-- START OF Data for the task --
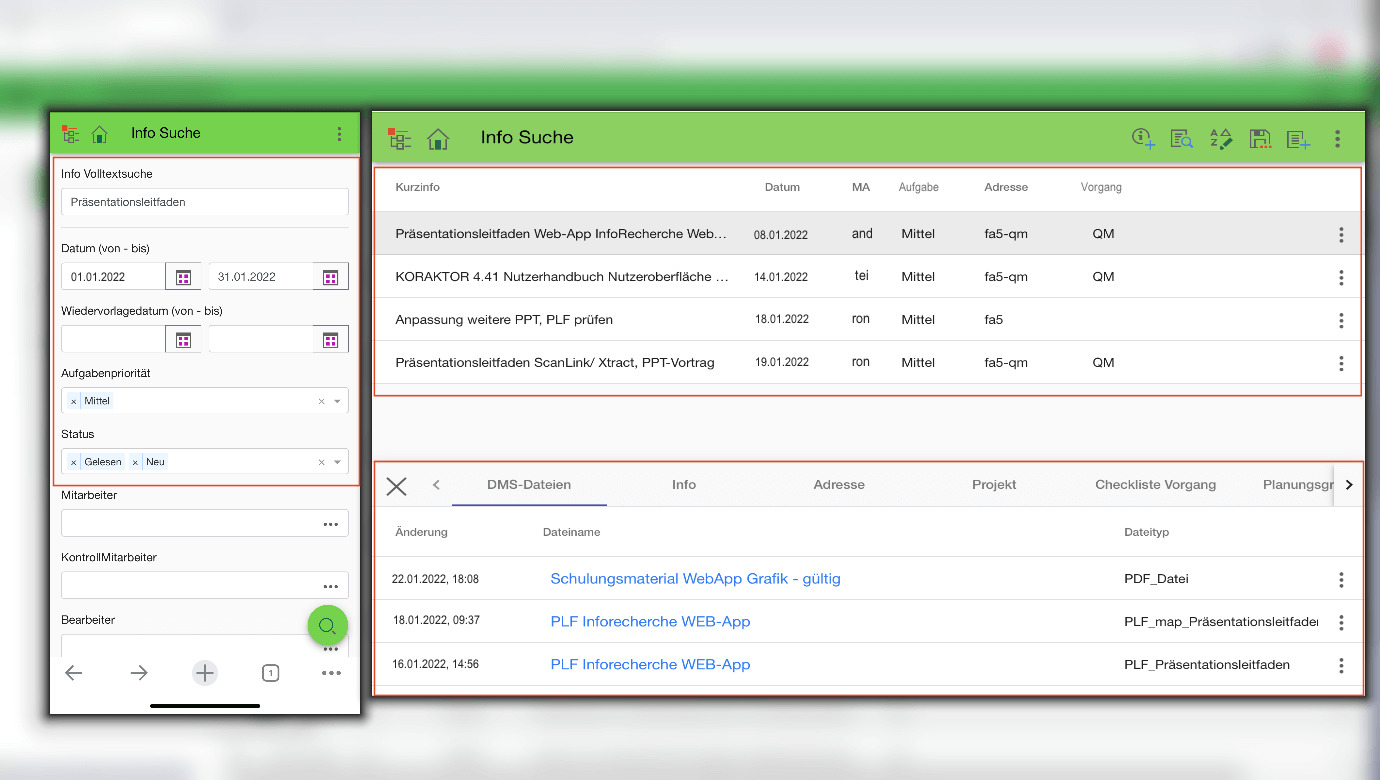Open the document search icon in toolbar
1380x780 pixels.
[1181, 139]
-- END OF Data for the task --
-- START OF Data for the task --
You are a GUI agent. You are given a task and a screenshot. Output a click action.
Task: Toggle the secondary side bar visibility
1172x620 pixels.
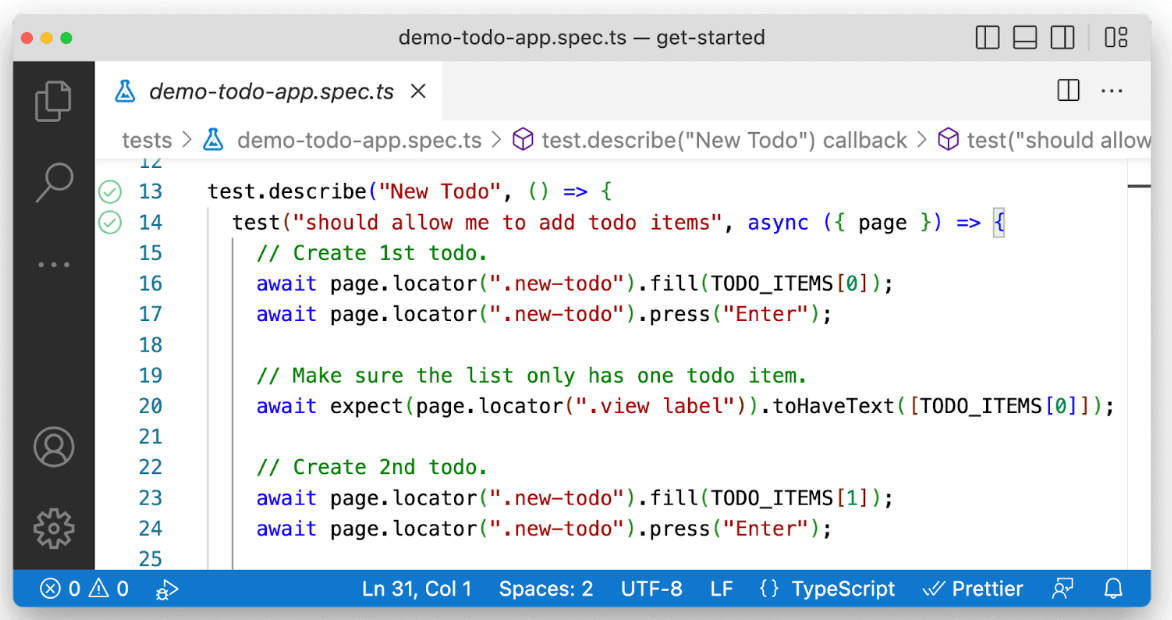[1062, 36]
-- END OF Data for the task --
# What is asked
Repeat the records from the line with "Open the document search icon in toolbar" through the line with "[1181, 139]", swapping "toolbar" for "top bar" and changing nothing else. Leave the pictures out.

# Complete answer
Open the document search icon in top bar
1380x780 pixels.
[1181, 139]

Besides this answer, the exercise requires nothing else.